An Efficient 64-Bit Carry Select Adder With Less Delay And Reduced Area Application

K Allipeera, M.Tech Student & S Ahmed Basha, Assistant Professor
Department of Electronics & Communication Engineering
St.Johns College Of Engineering & Technological
Yemmiganur, Andhra Pradesh, India

Abstract
Design of area, high speed and power-efficient data path logic systems forms the largest areas of research in VLSI system design. In digital adders, the speed of addition is limited by the time required to transmit a carry through the adder. Carry Select Adder (CSLA) is one of the fastest adders used in many data-processing processors to perform fast arithmetic functions. From the structure of the CSLA, it is clear that there is scope for reducing the area and delay in the CSLA. This work uses a simple and an efficient gate-level modification (in regular structure) which drastically reduces the area and delay of the CSLA. Based on this modification, 16, 32, 64 and 128-bit square-root Carry Select Adder (SQRT CSLA) architectures have been developed and compared with the regular SQRT CSLA architecture. The proposed design has reduced area and delay to a great extent when compared with the regular SQRT CSLA. This work estimates the performance of the proposed designs with the regular designs in terms of delay, area and synthesis are implemented in Xilinx FPGA. The results analysis shows that the proposed CSLA structure is better than the regular SQRT CSLA.

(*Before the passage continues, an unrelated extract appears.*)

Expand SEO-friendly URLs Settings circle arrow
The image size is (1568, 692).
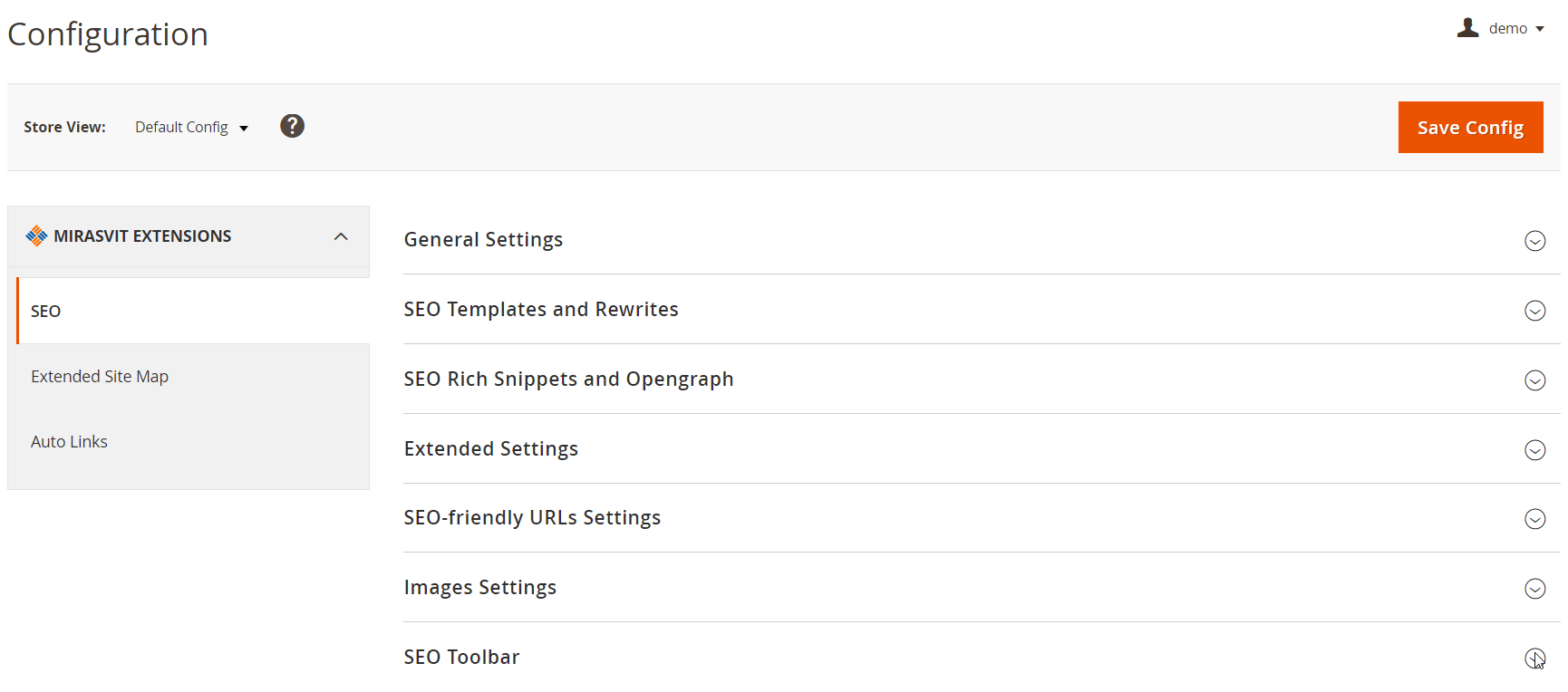tap(1534, 519)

Index Terms—Application-specific integrated circuit (ASIC), area-efficient, CSLA, low delay.

1. INTRODUCTION
Reduced area and high speed data path logic systems are the main areas of research in VLSI system design. High-speed addition and multiplication has always been a fundamental requirement of high-performance processors and systems. In digital adders, the speed of addition is limited by the time required to propagate a carry through the adder. The sum for each bit position in an elementary adder is generated sequentially only after the previous bit position has been summed and a carry propagated into the next position. There are many types of adder designs available (Ripple Carry Adder, Carry Look Ahead Adder, Carry Save Adder, Carry Skip Adder) which have its own advantages and disadvantages. The major speed limitation in any adder is in the production of carries and many authors considered the addition problem. To solve the carry propagation delay CSLA is developed which drastically reduces the area and delay to a great extent.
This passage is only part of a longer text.